**Text excerpt**
⟨

Chinese name
- Traditional Chinese: 澳門土生葡菜
- Simplified Chinese: 澳门土生葡菜

Standard Mandarin
- Hanyu Pinyin: Àomén Tǔshēng Púcài

Yue: Cantonese
- Jyutping: ou3 mun4*2 tou2 saang1 pou4 coi3

Portuguese name
- Portuguese: Culinária macaense

= Macanese cuisine =

Culinary traditions of Macanese people

Macanese cuisine (澳門土生葡菜, culinária macaense) is mainly influenced by Chinese cuisine, especially Cantonese cuisine, and European cuisine, predominantly Portuguese cuisine, and influences from Southeast Asia and the Lusophone world, due to Macau's past as a Portuguese colony and long history of being an international tourist gambling centre.

It is an early example of a fusion cuisine and dates to the 16th century.

⟩

**Collected data entries**
⟨

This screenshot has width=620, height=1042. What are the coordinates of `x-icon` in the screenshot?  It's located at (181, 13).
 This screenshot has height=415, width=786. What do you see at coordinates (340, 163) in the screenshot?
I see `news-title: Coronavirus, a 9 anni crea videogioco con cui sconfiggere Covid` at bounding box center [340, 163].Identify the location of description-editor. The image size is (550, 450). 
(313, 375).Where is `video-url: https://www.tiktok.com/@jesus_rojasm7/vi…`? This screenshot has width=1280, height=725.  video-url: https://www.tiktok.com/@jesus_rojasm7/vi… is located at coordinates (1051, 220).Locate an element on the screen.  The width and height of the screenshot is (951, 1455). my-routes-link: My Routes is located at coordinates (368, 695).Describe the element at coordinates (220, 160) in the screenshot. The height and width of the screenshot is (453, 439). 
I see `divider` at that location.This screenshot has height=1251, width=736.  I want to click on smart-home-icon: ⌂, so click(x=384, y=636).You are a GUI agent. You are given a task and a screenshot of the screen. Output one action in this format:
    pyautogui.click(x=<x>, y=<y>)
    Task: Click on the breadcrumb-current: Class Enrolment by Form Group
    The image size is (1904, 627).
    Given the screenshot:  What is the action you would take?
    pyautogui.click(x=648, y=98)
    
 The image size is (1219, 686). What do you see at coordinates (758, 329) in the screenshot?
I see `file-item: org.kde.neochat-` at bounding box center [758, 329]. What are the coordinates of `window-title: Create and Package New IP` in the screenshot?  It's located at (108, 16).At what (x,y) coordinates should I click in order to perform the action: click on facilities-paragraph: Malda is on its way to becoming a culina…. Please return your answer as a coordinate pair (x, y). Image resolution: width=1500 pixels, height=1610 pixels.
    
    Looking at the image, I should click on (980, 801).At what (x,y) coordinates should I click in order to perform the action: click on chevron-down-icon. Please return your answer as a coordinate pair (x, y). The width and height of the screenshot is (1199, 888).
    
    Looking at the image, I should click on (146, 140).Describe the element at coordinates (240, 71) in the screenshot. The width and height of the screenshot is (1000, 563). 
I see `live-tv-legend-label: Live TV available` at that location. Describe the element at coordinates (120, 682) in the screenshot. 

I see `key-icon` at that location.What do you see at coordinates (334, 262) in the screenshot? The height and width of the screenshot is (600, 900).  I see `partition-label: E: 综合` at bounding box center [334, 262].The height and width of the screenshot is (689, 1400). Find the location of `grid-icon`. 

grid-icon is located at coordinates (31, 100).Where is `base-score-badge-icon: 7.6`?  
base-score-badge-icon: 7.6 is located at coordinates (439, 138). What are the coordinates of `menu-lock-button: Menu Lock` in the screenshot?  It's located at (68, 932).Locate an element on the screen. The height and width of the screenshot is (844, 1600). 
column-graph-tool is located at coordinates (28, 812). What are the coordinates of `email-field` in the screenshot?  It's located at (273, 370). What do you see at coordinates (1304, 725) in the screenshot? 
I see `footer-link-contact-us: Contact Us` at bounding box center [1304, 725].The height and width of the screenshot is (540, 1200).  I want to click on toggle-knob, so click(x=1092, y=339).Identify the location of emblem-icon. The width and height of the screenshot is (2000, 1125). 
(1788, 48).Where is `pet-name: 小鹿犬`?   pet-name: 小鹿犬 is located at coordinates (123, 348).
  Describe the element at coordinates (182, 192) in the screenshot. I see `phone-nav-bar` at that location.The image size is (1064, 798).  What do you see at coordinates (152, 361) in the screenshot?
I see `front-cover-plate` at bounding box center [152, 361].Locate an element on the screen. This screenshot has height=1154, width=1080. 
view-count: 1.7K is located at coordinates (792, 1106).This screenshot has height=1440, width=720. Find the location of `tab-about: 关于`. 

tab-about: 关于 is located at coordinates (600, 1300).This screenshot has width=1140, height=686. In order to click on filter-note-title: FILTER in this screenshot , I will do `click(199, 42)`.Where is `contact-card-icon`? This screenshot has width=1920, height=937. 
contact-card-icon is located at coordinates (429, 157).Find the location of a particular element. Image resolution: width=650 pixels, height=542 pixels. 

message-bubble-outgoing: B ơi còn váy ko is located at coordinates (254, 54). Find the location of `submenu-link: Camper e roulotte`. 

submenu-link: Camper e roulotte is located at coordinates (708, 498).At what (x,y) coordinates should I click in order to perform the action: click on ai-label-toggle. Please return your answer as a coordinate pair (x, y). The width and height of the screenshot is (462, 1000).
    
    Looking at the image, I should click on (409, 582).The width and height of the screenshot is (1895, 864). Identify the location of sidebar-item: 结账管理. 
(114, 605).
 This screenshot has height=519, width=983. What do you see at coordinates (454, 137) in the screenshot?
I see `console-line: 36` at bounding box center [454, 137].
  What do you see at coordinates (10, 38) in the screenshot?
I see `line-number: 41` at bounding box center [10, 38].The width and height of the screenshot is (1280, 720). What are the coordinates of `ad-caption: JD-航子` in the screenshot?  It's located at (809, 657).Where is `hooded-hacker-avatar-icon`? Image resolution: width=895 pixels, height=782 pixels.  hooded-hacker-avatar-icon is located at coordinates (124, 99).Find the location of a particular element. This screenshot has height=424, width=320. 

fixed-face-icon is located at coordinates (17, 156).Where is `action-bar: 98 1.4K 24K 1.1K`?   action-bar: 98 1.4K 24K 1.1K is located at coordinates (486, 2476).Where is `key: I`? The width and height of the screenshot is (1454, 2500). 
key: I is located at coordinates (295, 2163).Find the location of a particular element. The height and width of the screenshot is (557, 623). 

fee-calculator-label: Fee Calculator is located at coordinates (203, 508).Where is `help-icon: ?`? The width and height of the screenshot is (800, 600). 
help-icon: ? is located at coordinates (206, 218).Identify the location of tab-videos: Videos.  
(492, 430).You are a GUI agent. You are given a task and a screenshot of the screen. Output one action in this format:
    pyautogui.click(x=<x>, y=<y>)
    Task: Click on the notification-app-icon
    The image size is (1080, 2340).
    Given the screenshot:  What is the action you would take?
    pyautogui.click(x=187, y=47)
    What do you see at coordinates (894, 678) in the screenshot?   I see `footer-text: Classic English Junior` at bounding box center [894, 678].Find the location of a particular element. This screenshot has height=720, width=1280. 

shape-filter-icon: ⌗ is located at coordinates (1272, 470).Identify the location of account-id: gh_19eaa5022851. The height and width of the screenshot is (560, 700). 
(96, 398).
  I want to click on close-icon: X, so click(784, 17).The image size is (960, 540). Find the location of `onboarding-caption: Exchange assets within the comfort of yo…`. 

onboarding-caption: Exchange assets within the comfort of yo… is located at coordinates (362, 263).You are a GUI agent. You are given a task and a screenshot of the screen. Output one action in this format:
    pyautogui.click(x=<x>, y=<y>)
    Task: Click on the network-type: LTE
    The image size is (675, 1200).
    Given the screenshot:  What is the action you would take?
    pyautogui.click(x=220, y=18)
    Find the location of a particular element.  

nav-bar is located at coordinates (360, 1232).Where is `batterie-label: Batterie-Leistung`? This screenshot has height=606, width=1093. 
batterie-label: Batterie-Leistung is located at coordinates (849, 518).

⟩

**Problems to work on**
#1 In the Macanese cuisine text, to what century does the cuisine date?
#2 Duplicate the Macanese cuisine text, starting at the words "Culinary traditions of" and stopping after "the 16th century.".

**Per-task answers**
#1 The 16th century.

#2
Culinary traditions of Macanese people

Macanese cuisine (澳門土生葡菜, culinária macaense) is mainly influenced by Chinese cuisine, especially Cantonese cuisine, and European cuisine, predominantly Portuguese cuisine, and influences from Southeast Asia and the Lusophone world, due to Macau's past as a Portuguese colony and long history of being an international tourist gambling centre.

It is an early example of a fusion cuisine and dates to the 16th century.